Yeah, no magic formula... just compromise and remembering to put your marriage first, no matter what other obstacles may come up. And if you catch yourself in a rut, do things to fix it, and acknowledge your parts in fights, in downtimes etc. Talk openly about feelings. I've been married 10 years... we have our ups and downs and lately we've been in a rut, but I've been proactive. It's hard sometimes you can't just read your spouses mind, sometimes you just have to ask, do you like this? how do you feel about that?


----------



## unbelievable (Aug 20, 2010)

Banish selfishness. Both of you consistently put the other's needs first. Do that and neither will abuse the other, disrespect the other, or engage in any other marriage-destroying behavior.


----------



## occasionallybaffled (Apr 12, 2012)

Not yet married, but something I have learned. When big fights happen... really listen to the other person and find a solution. When a petty fight occurs (the ones where we know we're both fighting for really no reason)... be the bigger person and concede. Don't let those petty fights escalate. That is the birthplace of resentment.


----------



## memyselfandi (Jan 10, 2012)

Marriage is a work in progress. 

It's kinda like having a permanent roommate forever that you love.
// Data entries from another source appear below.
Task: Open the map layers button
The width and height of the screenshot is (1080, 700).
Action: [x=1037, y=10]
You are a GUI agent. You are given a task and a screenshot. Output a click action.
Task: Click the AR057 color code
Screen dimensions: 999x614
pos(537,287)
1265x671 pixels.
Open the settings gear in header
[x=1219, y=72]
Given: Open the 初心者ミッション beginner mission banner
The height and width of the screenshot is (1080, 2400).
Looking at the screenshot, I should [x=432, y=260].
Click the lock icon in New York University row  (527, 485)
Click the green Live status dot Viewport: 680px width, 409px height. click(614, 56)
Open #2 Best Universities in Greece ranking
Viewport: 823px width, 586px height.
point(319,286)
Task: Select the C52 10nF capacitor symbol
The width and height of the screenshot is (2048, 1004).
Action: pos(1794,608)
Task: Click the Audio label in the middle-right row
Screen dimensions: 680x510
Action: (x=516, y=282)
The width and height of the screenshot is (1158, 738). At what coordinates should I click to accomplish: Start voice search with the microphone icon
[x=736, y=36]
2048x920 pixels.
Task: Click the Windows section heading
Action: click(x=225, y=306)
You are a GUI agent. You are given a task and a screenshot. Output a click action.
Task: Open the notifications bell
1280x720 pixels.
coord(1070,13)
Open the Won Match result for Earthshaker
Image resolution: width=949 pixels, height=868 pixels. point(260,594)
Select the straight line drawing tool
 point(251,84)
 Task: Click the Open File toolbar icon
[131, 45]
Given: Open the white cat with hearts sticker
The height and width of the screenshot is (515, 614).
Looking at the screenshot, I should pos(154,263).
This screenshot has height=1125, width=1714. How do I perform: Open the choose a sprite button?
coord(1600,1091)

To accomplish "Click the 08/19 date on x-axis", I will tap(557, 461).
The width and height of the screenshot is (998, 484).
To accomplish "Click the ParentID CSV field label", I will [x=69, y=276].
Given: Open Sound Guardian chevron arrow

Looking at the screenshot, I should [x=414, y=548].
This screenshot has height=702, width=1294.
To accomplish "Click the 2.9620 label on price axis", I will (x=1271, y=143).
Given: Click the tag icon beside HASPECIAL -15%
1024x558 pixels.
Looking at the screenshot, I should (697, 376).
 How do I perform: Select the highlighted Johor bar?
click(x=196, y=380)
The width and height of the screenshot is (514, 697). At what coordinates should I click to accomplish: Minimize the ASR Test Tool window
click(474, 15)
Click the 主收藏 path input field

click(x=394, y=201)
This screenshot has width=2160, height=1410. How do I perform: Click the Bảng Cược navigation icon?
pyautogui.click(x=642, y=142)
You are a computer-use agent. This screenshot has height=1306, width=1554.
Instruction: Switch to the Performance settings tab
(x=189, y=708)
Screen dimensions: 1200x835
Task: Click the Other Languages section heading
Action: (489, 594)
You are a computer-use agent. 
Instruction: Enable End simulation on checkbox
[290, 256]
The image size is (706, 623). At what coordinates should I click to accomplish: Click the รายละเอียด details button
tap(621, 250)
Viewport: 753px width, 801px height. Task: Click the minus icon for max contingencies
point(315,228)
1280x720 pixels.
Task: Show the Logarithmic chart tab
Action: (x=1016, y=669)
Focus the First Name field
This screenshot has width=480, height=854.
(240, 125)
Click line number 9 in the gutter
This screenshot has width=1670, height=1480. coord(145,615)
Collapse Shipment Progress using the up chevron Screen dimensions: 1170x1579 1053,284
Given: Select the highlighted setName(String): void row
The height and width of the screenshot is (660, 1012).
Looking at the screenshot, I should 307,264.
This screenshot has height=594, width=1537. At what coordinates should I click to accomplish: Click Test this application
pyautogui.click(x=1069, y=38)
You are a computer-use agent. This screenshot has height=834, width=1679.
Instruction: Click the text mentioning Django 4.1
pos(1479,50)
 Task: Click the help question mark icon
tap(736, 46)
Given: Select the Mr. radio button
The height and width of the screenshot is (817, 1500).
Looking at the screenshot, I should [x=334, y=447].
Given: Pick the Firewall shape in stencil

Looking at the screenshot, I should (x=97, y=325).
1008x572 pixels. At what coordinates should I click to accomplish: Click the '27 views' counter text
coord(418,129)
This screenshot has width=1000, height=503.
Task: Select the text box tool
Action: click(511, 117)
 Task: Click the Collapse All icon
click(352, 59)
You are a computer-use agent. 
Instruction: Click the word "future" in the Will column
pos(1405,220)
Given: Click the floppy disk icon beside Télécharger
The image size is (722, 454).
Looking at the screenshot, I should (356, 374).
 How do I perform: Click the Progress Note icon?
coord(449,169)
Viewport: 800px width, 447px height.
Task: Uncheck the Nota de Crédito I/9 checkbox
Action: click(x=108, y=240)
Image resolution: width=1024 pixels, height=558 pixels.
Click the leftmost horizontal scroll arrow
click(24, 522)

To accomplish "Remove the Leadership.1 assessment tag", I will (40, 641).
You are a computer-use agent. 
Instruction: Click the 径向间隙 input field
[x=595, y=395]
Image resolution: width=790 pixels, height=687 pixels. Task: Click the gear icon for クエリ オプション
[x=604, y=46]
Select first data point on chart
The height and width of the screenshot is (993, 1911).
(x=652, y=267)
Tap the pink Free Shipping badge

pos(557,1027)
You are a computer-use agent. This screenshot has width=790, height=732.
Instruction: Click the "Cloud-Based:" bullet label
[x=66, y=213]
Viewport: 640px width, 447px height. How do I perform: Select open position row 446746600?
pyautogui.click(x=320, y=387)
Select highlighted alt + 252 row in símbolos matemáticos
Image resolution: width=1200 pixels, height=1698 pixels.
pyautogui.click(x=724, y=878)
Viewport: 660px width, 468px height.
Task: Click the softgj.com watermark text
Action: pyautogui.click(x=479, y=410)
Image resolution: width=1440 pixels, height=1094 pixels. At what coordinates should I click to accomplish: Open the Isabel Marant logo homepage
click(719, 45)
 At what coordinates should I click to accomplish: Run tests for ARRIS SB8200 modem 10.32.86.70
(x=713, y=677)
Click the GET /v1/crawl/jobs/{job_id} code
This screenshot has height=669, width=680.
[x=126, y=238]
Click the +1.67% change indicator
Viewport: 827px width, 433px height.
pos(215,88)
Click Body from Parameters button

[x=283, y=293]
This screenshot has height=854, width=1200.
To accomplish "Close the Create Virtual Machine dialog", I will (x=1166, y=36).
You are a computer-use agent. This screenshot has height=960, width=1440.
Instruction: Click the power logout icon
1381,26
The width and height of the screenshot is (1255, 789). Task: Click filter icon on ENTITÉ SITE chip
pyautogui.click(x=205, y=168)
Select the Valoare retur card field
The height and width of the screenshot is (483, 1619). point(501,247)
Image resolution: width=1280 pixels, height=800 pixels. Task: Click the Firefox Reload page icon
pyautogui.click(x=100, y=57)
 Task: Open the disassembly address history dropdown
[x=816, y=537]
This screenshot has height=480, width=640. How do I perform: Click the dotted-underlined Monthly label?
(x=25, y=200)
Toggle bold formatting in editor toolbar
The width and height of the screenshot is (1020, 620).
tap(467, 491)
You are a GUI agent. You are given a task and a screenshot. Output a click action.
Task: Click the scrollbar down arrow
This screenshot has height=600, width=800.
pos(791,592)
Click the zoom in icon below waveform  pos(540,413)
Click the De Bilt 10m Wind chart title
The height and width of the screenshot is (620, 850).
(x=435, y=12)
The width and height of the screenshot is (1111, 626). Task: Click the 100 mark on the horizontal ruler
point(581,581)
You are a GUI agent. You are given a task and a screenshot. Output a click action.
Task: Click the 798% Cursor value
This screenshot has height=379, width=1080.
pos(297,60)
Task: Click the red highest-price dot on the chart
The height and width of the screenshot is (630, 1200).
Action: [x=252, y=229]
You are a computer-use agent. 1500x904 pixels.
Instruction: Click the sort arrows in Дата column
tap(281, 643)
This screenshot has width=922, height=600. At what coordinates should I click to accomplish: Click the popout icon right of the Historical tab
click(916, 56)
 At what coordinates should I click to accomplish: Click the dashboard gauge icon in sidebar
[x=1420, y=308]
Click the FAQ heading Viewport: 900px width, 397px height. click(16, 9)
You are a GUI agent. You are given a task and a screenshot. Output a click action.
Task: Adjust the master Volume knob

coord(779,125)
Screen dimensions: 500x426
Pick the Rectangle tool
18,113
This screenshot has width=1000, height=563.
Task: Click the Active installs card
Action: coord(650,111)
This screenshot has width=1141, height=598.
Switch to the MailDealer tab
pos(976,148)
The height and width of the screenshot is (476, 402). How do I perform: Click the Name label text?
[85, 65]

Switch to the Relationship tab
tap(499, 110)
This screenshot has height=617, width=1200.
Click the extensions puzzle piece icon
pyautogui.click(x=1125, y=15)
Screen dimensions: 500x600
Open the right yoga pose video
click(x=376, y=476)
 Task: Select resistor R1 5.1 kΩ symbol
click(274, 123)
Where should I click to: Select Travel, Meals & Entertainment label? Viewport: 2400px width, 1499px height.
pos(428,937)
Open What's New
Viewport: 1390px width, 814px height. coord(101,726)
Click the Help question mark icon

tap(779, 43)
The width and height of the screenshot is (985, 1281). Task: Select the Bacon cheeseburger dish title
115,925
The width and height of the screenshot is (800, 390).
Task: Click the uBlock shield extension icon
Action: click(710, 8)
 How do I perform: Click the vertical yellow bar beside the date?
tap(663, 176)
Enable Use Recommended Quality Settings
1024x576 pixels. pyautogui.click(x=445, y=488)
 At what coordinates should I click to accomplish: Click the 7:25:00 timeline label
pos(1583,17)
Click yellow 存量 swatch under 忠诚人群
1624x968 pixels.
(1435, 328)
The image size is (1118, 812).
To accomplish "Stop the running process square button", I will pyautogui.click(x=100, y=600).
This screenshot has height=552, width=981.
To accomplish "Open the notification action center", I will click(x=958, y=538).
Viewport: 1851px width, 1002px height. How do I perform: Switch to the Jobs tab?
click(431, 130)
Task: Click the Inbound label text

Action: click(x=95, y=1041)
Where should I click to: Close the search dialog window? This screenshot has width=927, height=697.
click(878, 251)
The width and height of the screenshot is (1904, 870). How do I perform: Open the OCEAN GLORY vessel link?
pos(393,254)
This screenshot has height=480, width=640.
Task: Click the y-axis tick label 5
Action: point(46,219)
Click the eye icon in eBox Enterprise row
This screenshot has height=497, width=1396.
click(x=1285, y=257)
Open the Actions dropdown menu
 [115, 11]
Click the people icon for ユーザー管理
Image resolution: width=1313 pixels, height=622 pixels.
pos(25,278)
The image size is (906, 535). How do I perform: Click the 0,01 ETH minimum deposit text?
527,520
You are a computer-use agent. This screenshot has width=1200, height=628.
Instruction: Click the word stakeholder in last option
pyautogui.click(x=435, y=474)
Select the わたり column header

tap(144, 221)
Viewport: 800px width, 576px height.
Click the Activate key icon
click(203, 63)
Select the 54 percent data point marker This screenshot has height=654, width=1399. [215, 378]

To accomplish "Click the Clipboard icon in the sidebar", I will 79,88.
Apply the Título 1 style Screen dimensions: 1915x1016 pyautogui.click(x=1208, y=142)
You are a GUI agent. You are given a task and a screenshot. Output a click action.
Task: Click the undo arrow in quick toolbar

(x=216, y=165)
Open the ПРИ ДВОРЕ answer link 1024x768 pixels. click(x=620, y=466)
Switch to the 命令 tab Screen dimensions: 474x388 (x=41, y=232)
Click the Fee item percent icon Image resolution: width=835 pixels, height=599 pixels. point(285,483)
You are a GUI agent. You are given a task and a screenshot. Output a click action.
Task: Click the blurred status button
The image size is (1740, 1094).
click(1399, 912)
Sometimes they'll drive you absolutely crazy..and then other times you can't love them more.

If you ask someone that's been married for 25 years or 50 years..or even 75 years..they'll sit and tell you all the things that drive them crazy about the person they've been married to for that long.

....while in the meantime...they're holding their loved ones hand..and couldn't love them more!!


----------



## marriedglad (Dec 5, 2011)

There is no formula. Marriage is give and take. It is a bond of a lifetime, and thus, gets a little edgy and rough at times. It ought to be difficult, but if there is trust and respect between the spouses, nothing can hinder their solemn union. If you're in a fight, try distance for a while, but not long. Spend some time alone, and indulge in completing the pending work. I'm not asking you to take the time out to consider whether to keep this marriage or break it off, but to let the anger and sadness extinguish with time. If you love your husband/wife, some time away heals the biggest wounds, because eventually, you start missing their love and company.


----------



## heartsbeating (May 2, 2011)

hmm.... reading your post, my thoughts are to accept that you are going to make mistakes and so will your husband. Do your best to meet each others needs but recognize you're not responsible for, and can't control, his happiness. Don't lose yourself in the relationship. Try to make peace with the thought that you're not in control of everything. Life has its own rhythm.

There's no magic formula. It's all a journey, with lots of opportunity for growth.


----------